TEXT EXCERPT
It's completely fair to say it's not new to 5e, but I would say it feels like exponential growth.

2e kept a lot of things reigned in with settings; different settings provided different guidelines on how how fantasy races interacted, how to handle social stuff, generally giving look-and-feel guidelines, etc. 3e leaned heavily into mechanical limitations; hard coded size rules, LA rules, modifiers for everything from racial CHA to situational penalties.

5e, OTOH, basically takes the "hold my beer and watch this!" approach.
 

But I do agree that it can feel a bit off-putting when the DM gives a starting scenario for the campaign that would insinuate a certain type of character, but then doesn't actually restrict the options players can choose. And the players then make up wildly off-brand characters that have little to nothing to do with the starting scenario.

"You are all former member guardians of a Baron's security detail and your Baron has been kidnapped."
"Great! I'm going to play a Psion Sprite with the Sage background!"
"Why exactly would a psionic fairy sage be working as a bodyguard and why would the Baron have actually hired you in the first place?"
"I don't care! That's what I want to play!"
"I have made a terrible mistake."
Yup. I've had that often enough- except the player(s) generally try to justify it, forcing that square peg into the round hole, they don't just say "I don't care." But their justifications are clearly only there because this is the character that they wanted to play.
 

I mean, it depends! If the campaign has a high fantasy, sci-fi or gonzo feel, I'm all for it!

Planescape? Numenera? Adventure Time? Something out of a surreal Alejandro Jodorowski / Moebius collab? Bring it on!

DATA PROVIDED
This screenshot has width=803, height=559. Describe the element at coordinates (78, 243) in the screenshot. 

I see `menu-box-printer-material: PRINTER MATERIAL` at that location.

PROBLEMS TO WORK ON
[A] In the text about 5e and character options, why does the writer find players' justifications for off-brand characters unconvincing?
[B] Rewrite the paragraph in the text about 5e and character options that begins "2e kept a lot of things" as a short list, keeping its main facts.
[C] Pick up the text about 5e and character options after its last sentence and continue it.

REPLIES
[A] The writer sees the justifications as clearly there only because that is the character the player wanted to play. The players force a square peg into a round hole instead of building a character that fits the starting scenario.

[B]
- 2e: limits came mainly from settings. Each setting gave guidelines on how fantasy races interacted, how to handle social matters, and the general look and feel.
- 3e: limits came mainly from mechanics, including hard-coded size rules, LA rules, and modifiers for everything from racial CHA to situational penalties.

[C]
Gritty pseudo-historical take on the Rose War? Ummm...

It all comes down to setting expectations during the campaign pitch, right? Session zero etc...
 

It’s kind of relatable in a way, if you belong to any obscure or outcast subculture. At least in my experience as an LGBTQ person, we societal outcasts tend to be drawn to each other. The rest of society pushes us to the margins, and we end up finding each other, because we all share that common experience of not fitting in with the rest of our peers. So, we band together for community and solidarity, and we form little bands of weirdos and freaks. Who among us hasn’t been on some outing with their friends and caught a stray “is the circus in town?”

Framed that way, it doesn’t seem so strange to me that adventuring parties would be similarly conspicuous within common society. Indeed, perhaps it is this very ostracization that drives them to become adventurers in the first place. The goblins, kobolds, Tabaxi, and Shadar-Kai have a hard time finding honest work because nobody trusts them, so they end up taking on dangerous mercenary work to make their way in the world, and through that work end up meeting others who are there for similar reasons, and decide to look for the next job together.
I haven't really thought of adventuring party composition in this way before, but I think you nailed it! This is the perfect way to "justify" (not that it needs justification) a diverse, eclectic adventuring party.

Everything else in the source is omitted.